Pretrained Document AI Models
Vision provides pretrained document AI models that allow you to organize and extract text and structure from business documents.
The AnalyzeDocument and DocumentJob capabilities in Vision are moving to a new service, Document Understanding. The following features are impacted:
- Table detection
- Document classification
- Receipt key-value extraction
- Document OCR
Use Cases
Pretrained document AI models let you automate back-office operations, and process receipts more accurately.
- Intelligent search
- Enrich image-based files with metadata, including document type and key fields, for easier retrieval.
- Expense reporting
- Extract the required information from receipts to automate business workflows. For example, employee expense reporting, spending compliance, and reimbursement.
- Downstream Natural Language Processing (NLP)
- Extract text from PDF files and organize it as the input for NLP, either in tables or in words and lines.
- Loyalty points capture
- Automate loyalty points calculations from receipts, based on the number of items or the total amount paid.
Supported Formats
Vision supports several document formats.
- JPEG
- PNG
- TIFF
Pretrained Models
There are five types of pretrained model with Vision.
Optical Character Recognition (OCR)
Vision can detect and recognize text in a document. Language classification identifies the language of a document, then OCR draws bounding boxes around the printed or hand-written text it finds in an image, and digitizes the text.
If you have a PDF with text, Vision finds the text in that document and extracts the text. It then provides bounding boxes for the identified text. Text Detection can be used with Document AI or Image Analysis models.

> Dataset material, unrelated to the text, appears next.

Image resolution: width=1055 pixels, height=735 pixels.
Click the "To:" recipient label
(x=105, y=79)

Vision provides a confidence score for each text grouping. The confidence score is a decimal number. Scores closer to 1 indicate a higher confidence in the extracted text, while lower scores indicate lower confidence score. The range of the confidence score for each label is from 0 to 1.

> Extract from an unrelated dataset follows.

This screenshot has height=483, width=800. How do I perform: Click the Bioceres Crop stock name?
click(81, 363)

OCR support is limited to English. If you know that the text in the images is in English, set the language to
Eng
.- Word extraction
- Text line extraction
- Confidence score
- Bounding polygons
- Single request
- Batch request
- Although Language classification identifies several languages, OCR is limited to English.
An example of OCR use in Vision.
- Input document
- API Request:
.{ "analyzeDocumentDetails": { "compartmentId": "", "document": { "namespaceName": "", "bucketName": "", "objectName": "", "source": "OBJECT_STORAGE" }, "features": [ { "featureType": "TEXT_DETECTION" }, { "featureType": "LANGUAGE_CLASSIFICATION", "maxResults": 5 } ] } }
- Output:
- API Response:
{ "documentMetadata": { "pageCount": 1, "mimeType": "image/jpeg" }, "pages": [ { "pageNumber": 1, "dimensions": { "width": 361, "height": 600, "unit": "PIXEL" }, "detectedLanguages": [ { "languageCode": "ENG", "confidence": 0.9999994 }, { "languageCode": "ARA", "confidence": 4.7619238e-7 }, { "languageCode": "NLD", "confidence": 7.2325456e-8 }, { "languageCode": "CHI_SIM", "confidence": 3.0645523e-8 }, { "languageCode": "ITA", "confidence": 8.6900076e-10 } ], "words": [ { "text": "Example", "confidence": 0.99908227, "boundingPolygon": { "normalizedVertices": [ { "x": 0.0664819944598338, "y": 0.011666666666666667 }, { "x": 0.22160664819944598, "y": 0.011666666666666667 }, { "x": 0.22160664819944598, "y": 0.035 }, { "x": 0.0664819944598338, "y": 0.035 } ] } ... "detectedLanguages": [ { "languageCode": "ENG", "confidence": 0.9999994 } ], ...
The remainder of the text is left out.